In order to prevent this, Half-Open has created a tool, Half-Open Limit Fix, which patches your Windows Seven installation to increase the limit of these half-open connections, there by increasing the speed and reducing the traffic diversions(?).
P2P (peer-to-peer) programs (µTorrent, BitComet, eMule, P2P TV etc.) are generally the most affected programs. As they use up all 10 of the half-open connections, other Internet activity, especially the loading of web pages, can be extremely slow. The delay before the beginning of opening can make some tens seconds. This happens regardless of the speed of your Internet connection.
All you need to do is, download and execute this fix. This would present you an option to provide the number of open connections, which gets applied to the file, tcpip.sys. Restart the system or else choose an alternate method to prevent the time consuming restarting.
Do share with us if you have any similar kind of tips or tricks which can increase the speed of network file sharing.




why 2 Seven’s in the title?
is this tool only for Windows 7 or can be used for other OS as well?

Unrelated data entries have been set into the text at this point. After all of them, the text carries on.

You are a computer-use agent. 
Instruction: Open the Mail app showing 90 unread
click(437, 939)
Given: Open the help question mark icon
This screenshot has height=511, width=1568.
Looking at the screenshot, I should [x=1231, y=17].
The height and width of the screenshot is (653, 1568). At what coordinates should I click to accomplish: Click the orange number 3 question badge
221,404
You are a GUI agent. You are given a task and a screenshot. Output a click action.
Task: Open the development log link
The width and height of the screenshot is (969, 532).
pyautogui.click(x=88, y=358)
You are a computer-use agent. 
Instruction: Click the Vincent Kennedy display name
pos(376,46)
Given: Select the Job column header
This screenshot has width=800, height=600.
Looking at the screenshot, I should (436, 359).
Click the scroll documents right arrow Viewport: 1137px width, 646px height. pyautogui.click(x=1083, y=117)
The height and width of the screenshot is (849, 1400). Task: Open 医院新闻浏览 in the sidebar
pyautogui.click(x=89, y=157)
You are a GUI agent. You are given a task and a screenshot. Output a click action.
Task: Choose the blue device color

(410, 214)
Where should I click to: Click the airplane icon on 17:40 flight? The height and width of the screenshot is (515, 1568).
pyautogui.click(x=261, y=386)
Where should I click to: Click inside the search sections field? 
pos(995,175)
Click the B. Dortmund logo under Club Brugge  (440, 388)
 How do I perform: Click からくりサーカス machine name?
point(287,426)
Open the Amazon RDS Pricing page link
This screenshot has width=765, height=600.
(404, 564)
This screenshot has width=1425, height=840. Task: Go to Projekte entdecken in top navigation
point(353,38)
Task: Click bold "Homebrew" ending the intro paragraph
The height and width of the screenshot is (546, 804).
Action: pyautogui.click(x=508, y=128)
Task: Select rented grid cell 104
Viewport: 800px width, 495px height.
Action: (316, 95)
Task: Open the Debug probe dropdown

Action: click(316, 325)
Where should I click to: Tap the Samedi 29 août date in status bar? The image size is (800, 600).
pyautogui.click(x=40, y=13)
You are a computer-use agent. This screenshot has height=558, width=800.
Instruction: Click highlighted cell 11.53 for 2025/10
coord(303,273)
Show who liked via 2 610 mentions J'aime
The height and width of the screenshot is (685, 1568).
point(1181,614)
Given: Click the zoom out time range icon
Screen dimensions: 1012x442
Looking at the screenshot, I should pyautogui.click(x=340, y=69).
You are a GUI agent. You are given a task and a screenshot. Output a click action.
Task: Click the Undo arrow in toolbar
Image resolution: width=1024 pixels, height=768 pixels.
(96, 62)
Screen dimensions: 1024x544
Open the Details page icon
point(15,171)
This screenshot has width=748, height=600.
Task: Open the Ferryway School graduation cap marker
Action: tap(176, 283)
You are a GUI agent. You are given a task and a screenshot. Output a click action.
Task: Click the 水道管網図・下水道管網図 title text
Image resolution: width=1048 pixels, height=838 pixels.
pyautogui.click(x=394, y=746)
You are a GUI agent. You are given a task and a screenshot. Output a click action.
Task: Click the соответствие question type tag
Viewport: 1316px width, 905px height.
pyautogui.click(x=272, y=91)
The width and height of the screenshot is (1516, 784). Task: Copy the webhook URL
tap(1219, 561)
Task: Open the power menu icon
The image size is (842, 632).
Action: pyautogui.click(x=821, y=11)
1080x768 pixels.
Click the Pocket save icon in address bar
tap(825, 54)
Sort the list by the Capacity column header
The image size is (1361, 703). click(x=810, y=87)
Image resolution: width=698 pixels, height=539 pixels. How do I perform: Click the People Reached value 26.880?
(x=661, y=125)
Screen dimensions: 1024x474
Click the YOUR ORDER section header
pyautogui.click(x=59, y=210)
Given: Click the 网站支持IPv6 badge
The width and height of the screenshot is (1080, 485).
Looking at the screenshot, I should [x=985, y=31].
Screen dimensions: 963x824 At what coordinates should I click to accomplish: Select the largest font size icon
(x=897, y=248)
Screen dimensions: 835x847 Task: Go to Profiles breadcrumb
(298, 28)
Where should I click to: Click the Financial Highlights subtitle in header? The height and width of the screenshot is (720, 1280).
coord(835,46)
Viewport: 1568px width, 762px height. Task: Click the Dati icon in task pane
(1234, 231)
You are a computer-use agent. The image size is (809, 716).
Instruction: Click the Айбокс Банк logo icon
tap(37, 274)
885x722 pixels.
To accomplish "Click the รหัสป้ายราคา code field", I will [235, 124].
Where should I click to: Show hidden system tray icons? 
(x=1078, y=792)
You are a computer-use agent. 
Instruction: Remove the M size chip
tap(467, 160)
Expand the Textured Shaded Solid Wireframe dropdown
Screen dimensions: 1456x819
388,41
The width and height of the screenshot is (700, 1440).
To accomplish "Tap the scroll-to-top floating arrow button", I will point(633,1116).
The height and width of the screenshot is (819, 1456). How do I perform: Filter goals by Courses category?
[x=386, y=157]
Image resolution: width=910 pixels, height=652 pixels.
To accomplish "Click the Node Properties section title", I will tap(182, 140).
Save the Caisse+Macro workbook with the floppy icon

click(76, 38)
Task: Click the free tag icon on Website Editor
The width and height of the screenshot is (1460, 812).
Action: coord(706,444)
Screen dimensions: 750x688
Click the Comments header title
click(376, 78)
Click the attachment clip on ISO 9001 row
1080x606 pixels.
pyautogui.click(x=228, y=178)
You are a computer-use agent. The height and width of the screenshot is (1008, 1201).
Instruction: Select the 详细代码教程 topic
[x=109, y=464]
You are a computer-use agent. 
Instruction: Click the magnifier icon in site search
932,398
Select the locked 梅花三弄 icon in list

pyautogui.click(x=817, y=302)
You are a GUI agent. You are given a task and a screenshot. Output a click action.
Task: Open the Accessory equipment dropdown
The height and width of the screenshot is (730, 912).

@Raju: Haha! No this tool supports XP and as well as Seven. It’s just to reach to the wider audience when they search for “Windows 7″ too. SEO.
I use Half open TCP patch for my windows XP which I use to download torrents. It’s very useful tool.
As already mentioned by Raju, this will work for XP and vista both
Has anyone actually tested this as more half open connections does not mean an increased speed.
I have used this previously in an XP install and yes it does work. It won't necessarily increase your download speed as that is determined by your ISP, however it will allow more connections into Windows concurrently.